The revival deal for One Day at a Time should be seen as a major win for indie studio Sony TV, which, despite having a new regime, has had a long history of saving shows after their cancellations (see NBC's Timeless, for example). The deal also has some similarities to Friday Night Lights, which saw DirecTV save the series from near cancellation and air the beloved drama's first-run episodes before they aired at a later date on the broadcast network. The announcement comes mere days before the studio's options on the cast expired.
"We are so honored to be associated with this exceptional series,” said Sony Pictures Television president Jeff Frost. “It means so much to so many people. We were never willing to accept that the story of the Alvarez family might not continue and we undertook every effort to ensure that did not occur.  We are so grateful to our new partners at Pop and CBS for believing in this series and working with us to bring it back.  We are overjoyed to continue to work with the brilliant team of Gloria, Mike, Norman and Brent as well as this brilliantly talented cast.”

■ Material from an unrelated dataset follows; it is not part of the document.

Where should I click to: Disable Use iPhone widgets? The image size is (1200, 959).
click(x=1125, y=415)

Netflix canceled One Day at a Time in March, with head of originals Cindy Holland telling The Hollywood Reporter in March that it "didn't make economic sense" for the streamer to renew the series. Holland stressed that the financial model of the show — Netflix paid a licensing fee to Sony TV — had nothing to do with its decision to cancel the comedy. "We supported three seasons of a show that probably wouldn't have made it past season one any other place — if it had been made at all," she said. "But at some point, we do need to look for other stories to tell that can garner bigger audiences."

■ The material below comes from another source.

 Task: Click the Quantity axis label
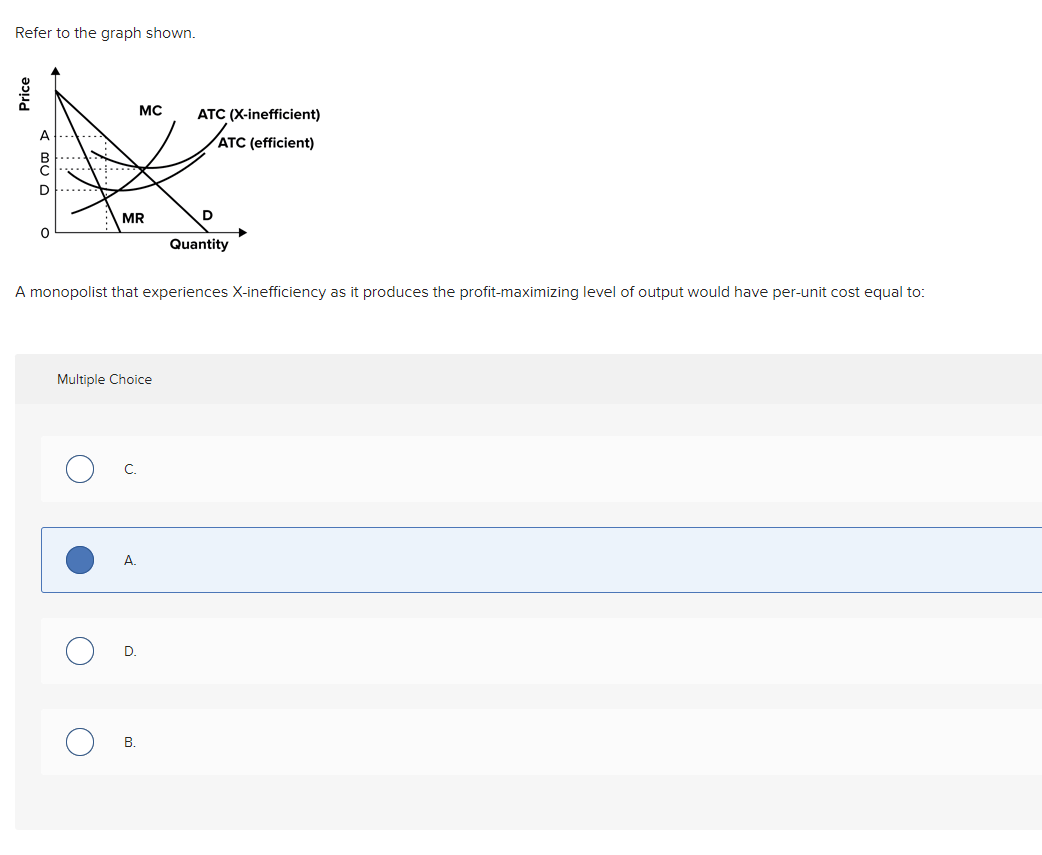click(x=199, y=243)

"We supported three seasons of it, but at some point, you have to make the difficult decision to say goodbye and try to look for other stories to tell and invest in that hopefully will garner larger audiences," noted Holland. "One Day at a Time had a core, passionate but pretty small audience that didn't materially grow season over season. Frankly, we were looking for reasons to try to continue to say yes, and we just got to the point where it was hard to find them — other than knowing we loved the show and that it had a small core audience.

Pop TV, initially a joint venture between CBS Corp. and Lionsgate, is now entirely owned by the former. The former TV Guide Network is best known as the domestic home for the Canadian comedy Schitt's Creek — another critical darling — and such series as the Joey McIntyre comedy Return of the Mac and Hollywood Darlings, starring Jodie Sweetin, Christine Lakin and Beverley Mitchell. The cabler also features a large inventory of beloved shows in syndication, including Buffy the Vampire Slayer, Dawson's Creek and the original Beverly Hills, 90210, among others.